None of the staff have worked since the cafe was shuttered during the second week of March, said Tamar Schachter, who worked on the cafe’s content team.
“When David died, we all felt that we can’t just let Tmol Shilshom close, because it was his biggest dream, and we can’t just say goodbye to his dream,” said Schachter. “I’m a Jerusalemite, and I came to Tmol Shilshom before I worked there. We were drawn to the place, and we won’t let it go.”
With the arrival of the coronavirus and the sudden death of Ehrlich, 61, the cafe, which had been struggling financially, had to close its doors for the first time in its 26 years of operation.
The crowdfunding project was created by the so-called family of Tmol Shilshom, all of whom couldn’t attend Ehrlich’s funeral due to social distancing restrictions.
They wrote that they went to Tmol Shilshom instead, sitting on the ground outside the locked gate of the cafe, and laying flowers, candles and letters in Ehrlich’s memory.
For the last 25 years, the book-lined cafe in the Nahalat Shiva neighborhood has been known as a place where authors, poets and book lovers sit, nurse a cup of tea, and, often, work on their writing.
Israeli poet Yehuda Amichai read his poems at Tmol Shilshom’s opening in 1994, later followed by Amos Oz, Aharon Appelfeld, David Grossman and Etgar Keret.
Ehrlich struggled to keep the cafe open at various times — during the Second Intifada in 2000, and again in 2014 and 2015, when tourism was decimated by rockets from Gaza.
In 2015, while battling to keep his business going, he told The Times of Israel, “This place has an importance far beyond my making a living.”
Last week, just a day before he died, he announced that the cafe would be closing indefinitely because of the coronavirus.
The crowdfunding project is taking account of staff hires and covering the recent losses incurred by the cafe.
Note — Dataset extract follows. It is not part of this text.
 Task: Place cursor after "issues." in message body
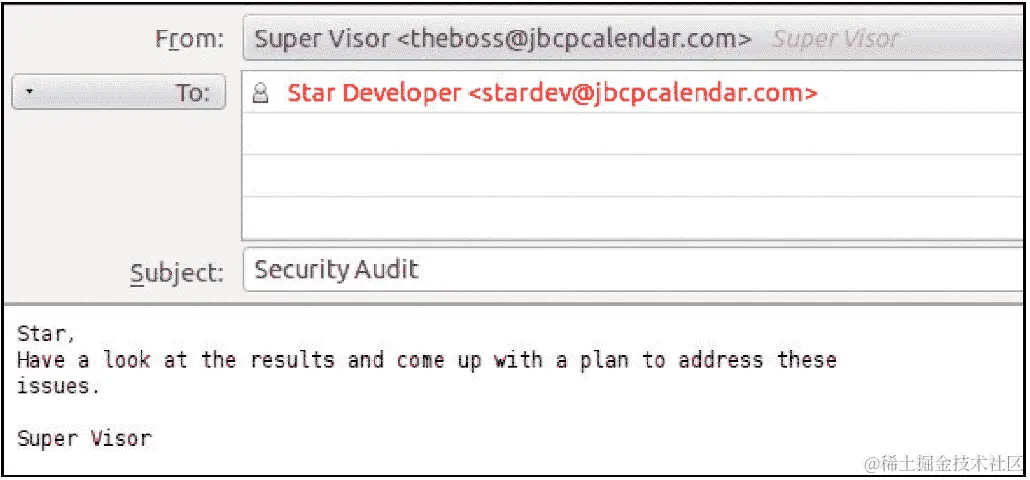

Donations range from a minimum of NIS 40, which gets the donor’s name printed on a place mat, to NIS 120 for Ehrlich’s book, “Who Will Die Last: Stories of Life in Israel,” NIS 300 for the gift of a meal to health workers, NIS 2,000 for an annual membership to Tmol Shilshom cultural events, and NIS 10,000 to celebrate a private event at Tmol Shilshom.